3

I am trying to find a way of excluding the words that contain my regular expression, but are not my regular expression using the search method of a Text widget object. For example, suppose I have this regular expression "(if)|(def)", and words like define, definition or elif are all found by the re.search function, but I want a regular expression that finds exactly just if and def.

This is the code I am using:

import keyword

PY_KEYS = keyword.kwlist
PY_PATTERN = "^(" + ")|(".join(PY_KEYS) + ")$"

But it is still taking me words like define, but I want just words like def, even if define contains def.

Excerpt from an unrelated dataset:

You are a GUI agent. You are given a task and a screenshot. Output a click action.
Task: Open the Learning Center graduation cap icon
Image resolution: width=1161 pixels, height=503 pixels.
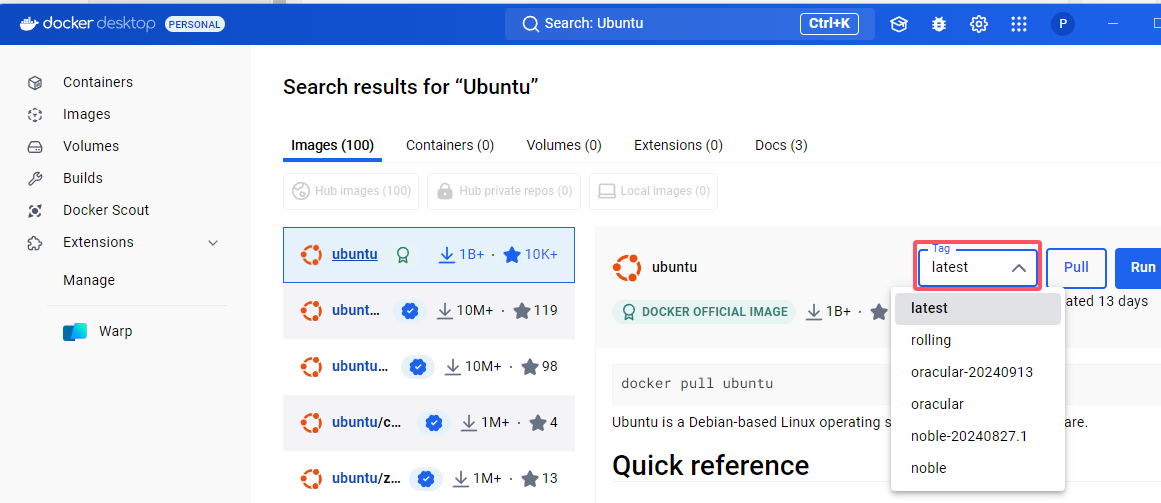pos(899,24)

I need this to highlight words in a tkinter.Text widget. The function I am using which is responsible for highlight the code is:

def highlight(self, event, pattern='', tag=KW, start=1.0, end="end", regexp=True):
    """Apply the given tag to all text that matches the given pattern
    If 'regexp' is set to True, pattern will be treated as a regular
    expression.
    """

    if not isinstance(pattern, str) or pattern == '':
        pattern = self.syntax_pattern # PY_PATTERN
    # print(pattern)

    start = self.index(start)
    end = self.index(end)

    self.mark_set("matchStart", start)
    self.mark_set("matchEnd", start)
    self.mark_set("searchLimit", end)

    count = tkinter.IntVar()
    while pattern != '':
        index = self.search(pattern, "matchEnd", "searchLimit", 
                            count=count, regexp=regexp)
        # prints nothing
        print(self.search(pattern, "matchEnd", "searchLimit", 
                         count=count, regexp=regexp))
        if index == "":
            break
        self.mark_set("matchStart", index)
        self.mark_set("matchEnd", "%s+%sc" % (index, count.get()))
        self.tag_add(tag, "matchStart", "matchEnd")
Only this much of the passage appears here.